
    As for the disease thing, yeah, it’s true. Though I think a lot of the disease-spreading was unplanned — we weren’t that clever most of the time, though yes, I’ve read that in some cases there’s evidence for example smallpox was deliberately spread. Either way, definitely higher resistance to smallpox and other illnesses did help Europeans conquer the New World.

    But, and this is a big but — I like big buts, after all, though not the kind that Sir Mix-A-Lot means— I’ve never heard of Europeans having more immunities than Asians, though. I thought the same set of immunities would have been widespread across Eurasia, given that much of the same technology, agricultural developments, were endemic to the same regions, and given that a lot of the immunities were developed through exposure to diseases caught originally from herd animals common across Eurasia.

    (And yeah, I’m wearing my Jared Diamond on my sleeve. If you have another book on the subject to recommend, please fire away!)

▶ _Pixel coordinate grounding data_:
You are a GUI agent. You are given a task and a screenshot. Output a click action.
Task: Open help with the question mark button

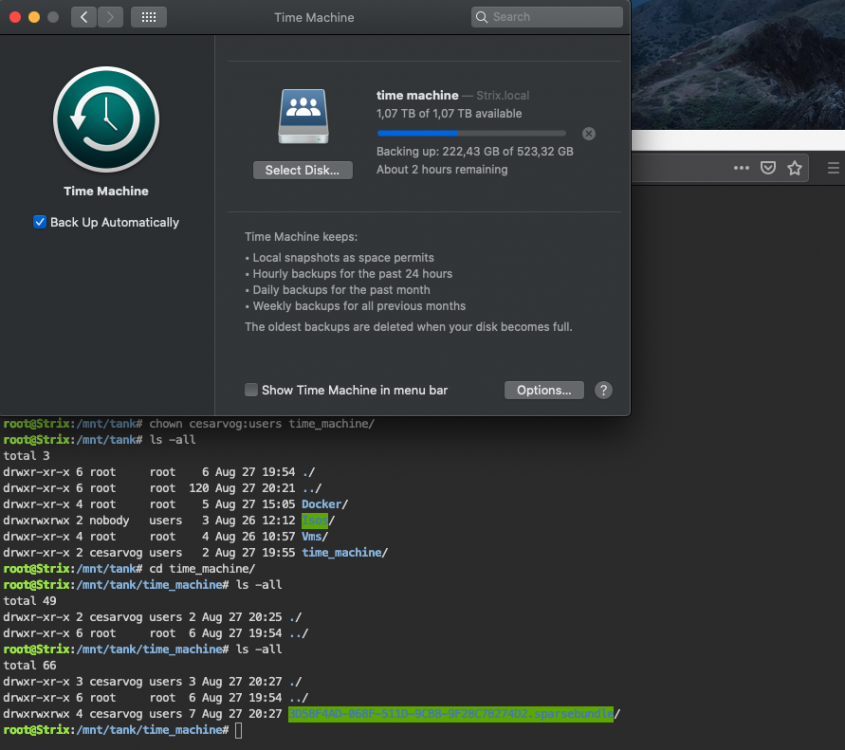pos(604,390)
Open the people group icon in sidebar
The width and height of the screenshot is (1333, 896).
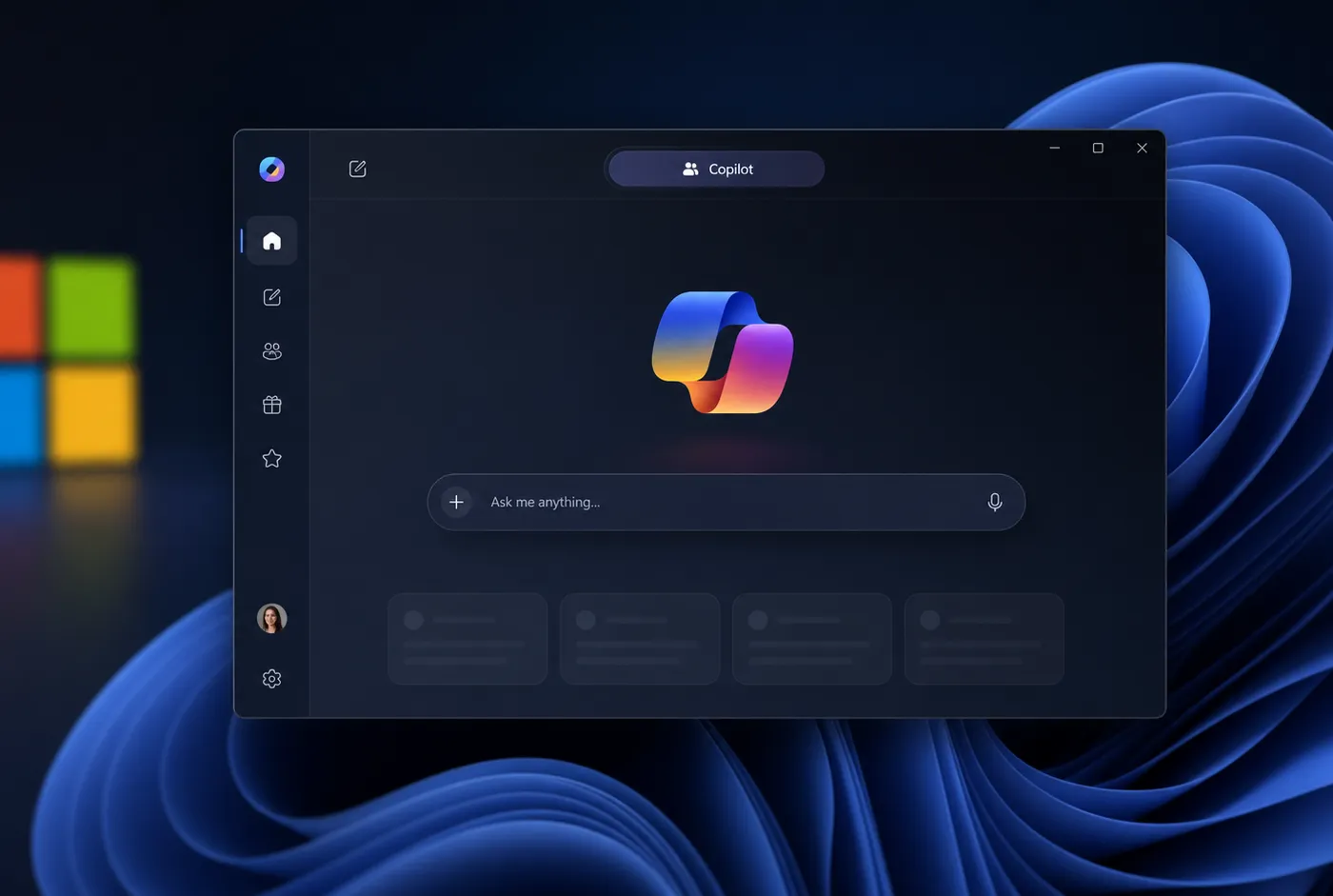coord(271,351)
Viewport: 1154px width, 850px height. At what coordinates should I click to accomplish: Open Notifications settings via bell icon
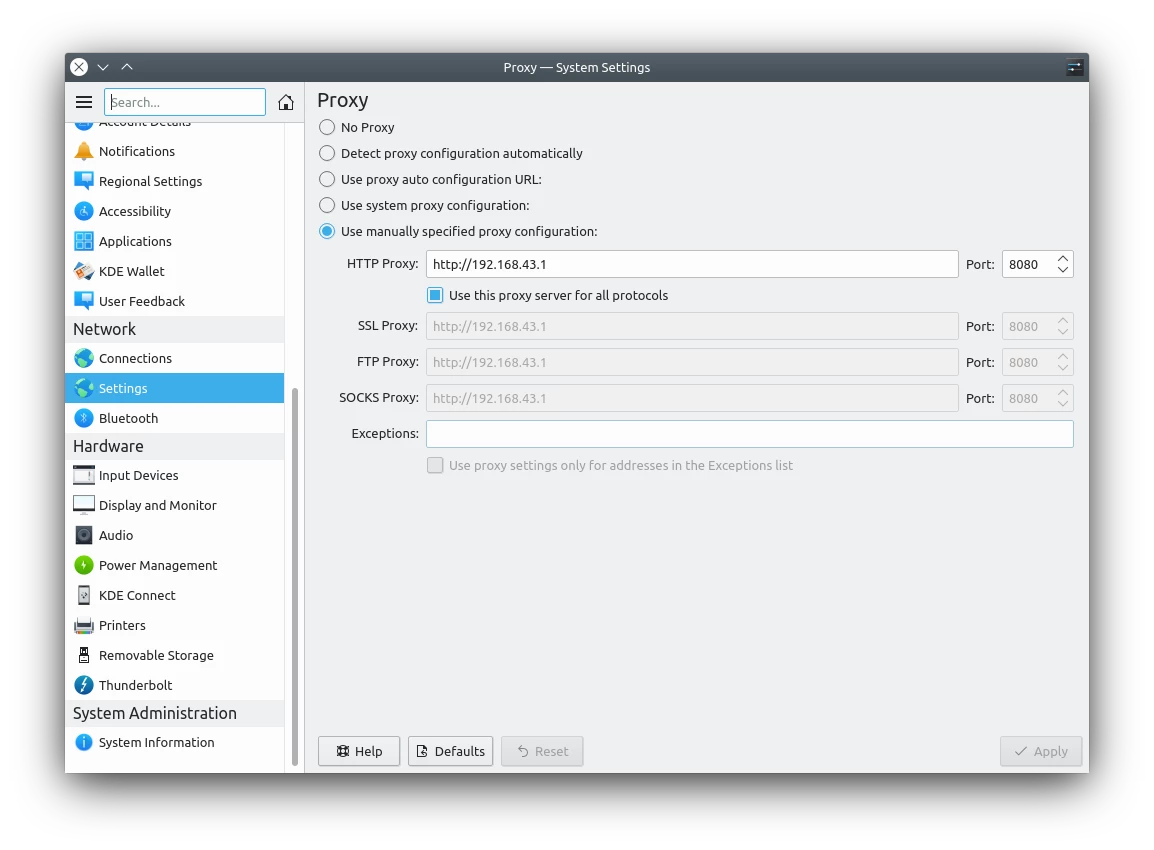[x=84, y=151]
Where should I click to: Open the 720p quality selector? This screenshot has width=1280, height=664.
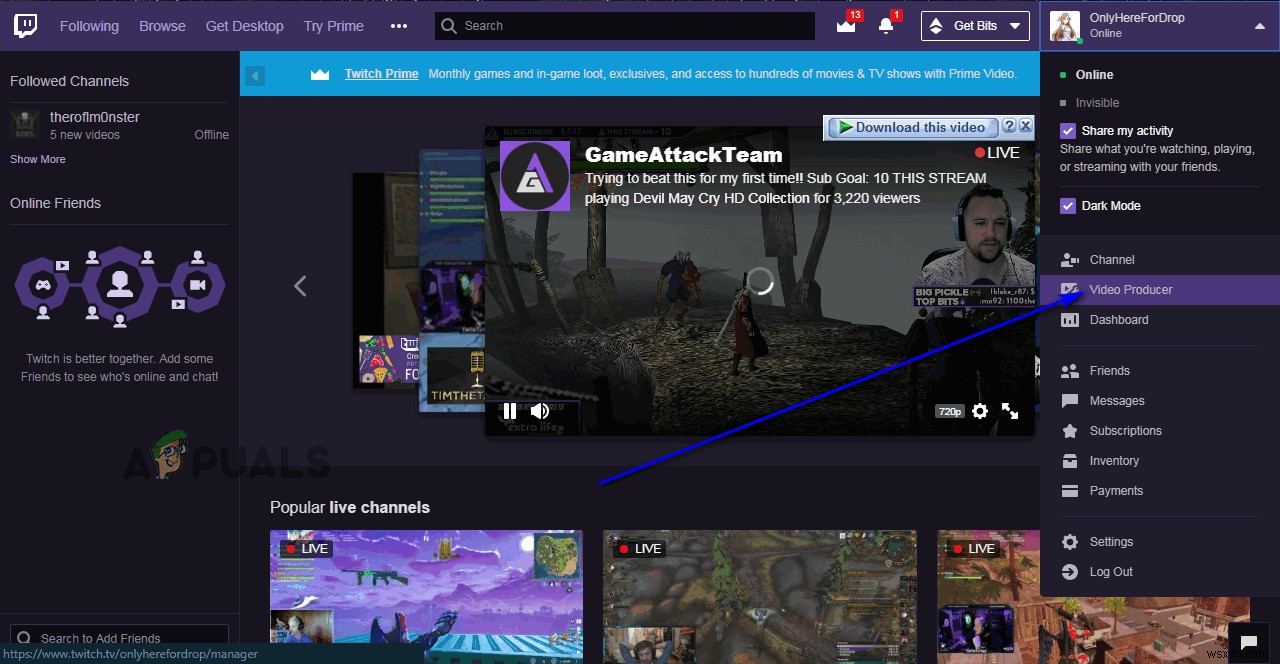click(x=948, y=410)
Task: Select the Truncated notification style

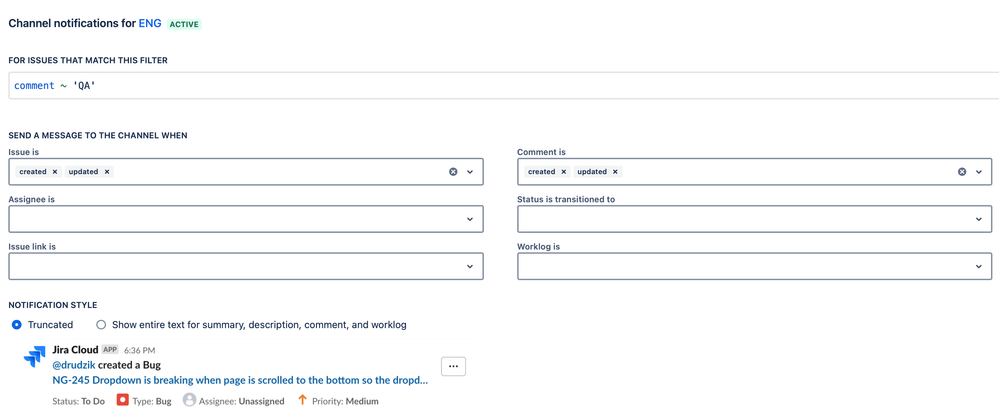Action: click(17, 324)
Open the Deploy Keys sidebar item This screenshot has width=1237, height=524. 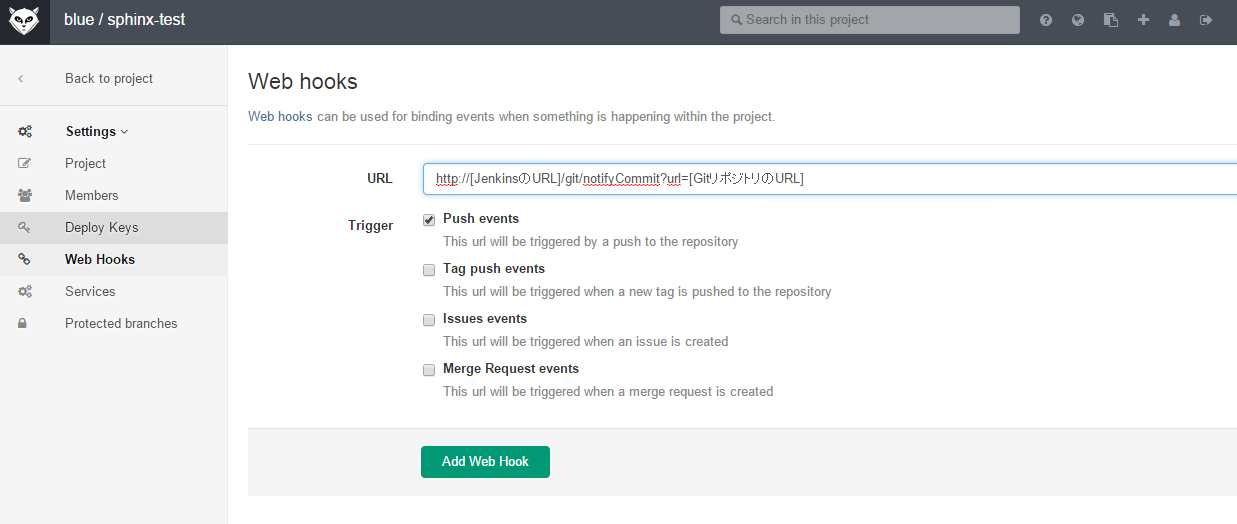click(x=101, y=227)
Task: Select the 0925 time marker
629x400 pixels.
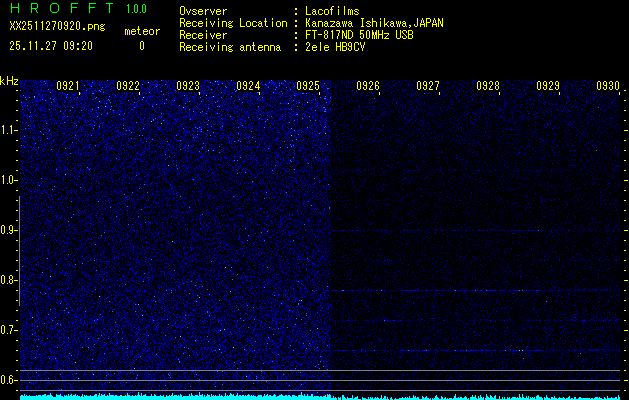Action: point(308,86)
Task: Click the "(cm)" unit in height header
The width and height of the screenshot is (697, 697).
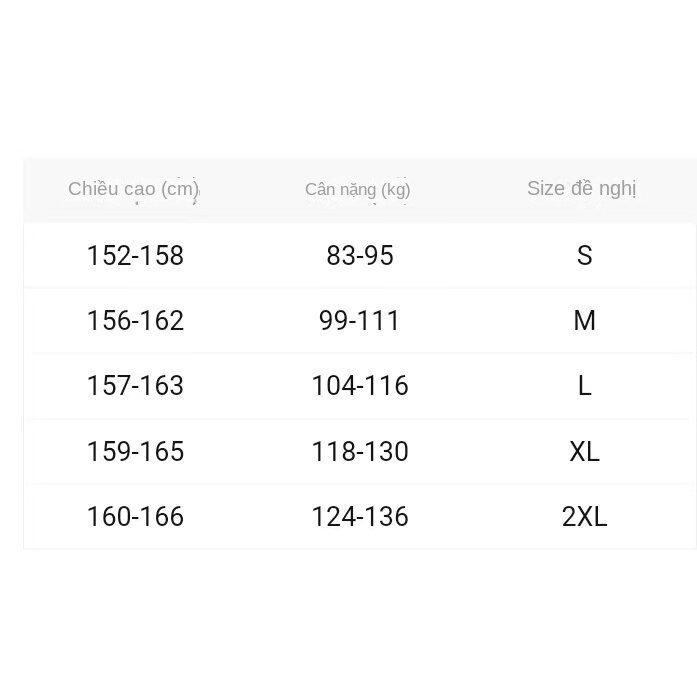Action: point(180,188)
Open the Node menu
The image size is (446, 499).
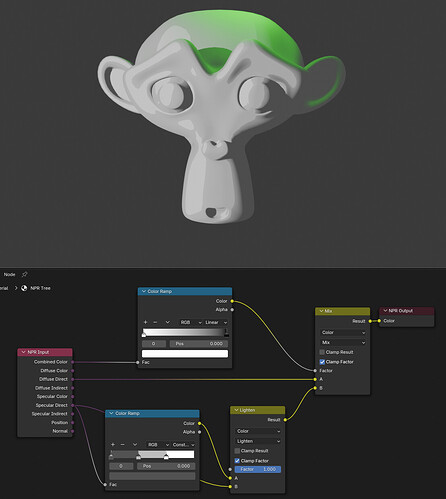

▶ _To do_:
**a.** In the passage on disease and the conquest of the New World, what does the writer say helped Europeans conquer it?
**b.** Continue the passage on disease and the conquest of the New World from the point where it ends.

▶ _Written responses_:
**a.** Higher resistance to smallpox and other illnesses.

**b.**
    By the way — and this is mainly curiosity at work — I wonder how recently it was that the majority of Westerners began using sit-down toilets, instead of holes in the ground. I suspect it’s probably recent enough that Europeans wouldn’t have actually acquired significantly more cooties and cootie-resistance anyway! ;)

    Oof! There we go: Wikipedia says sitting toilets only really came into wide use in the West (say, aside from use in Rome) in the 19th century — much later than a lot of Europe’s conquistadorial assholery acquisitions!

  4. re: Same resistance for Asians and Europeans

    Come to think of it, I did not hear Europeans bringing too many diseaass to Asia, so they may have had the same resistance. South America and Africa was not as lucky. (Though given the prevalence of diseases in tropical Africa and South America, you wonder, why wasn’t there a tropical payback to Europe. Maybe European diseases are too dependent on tropical climate.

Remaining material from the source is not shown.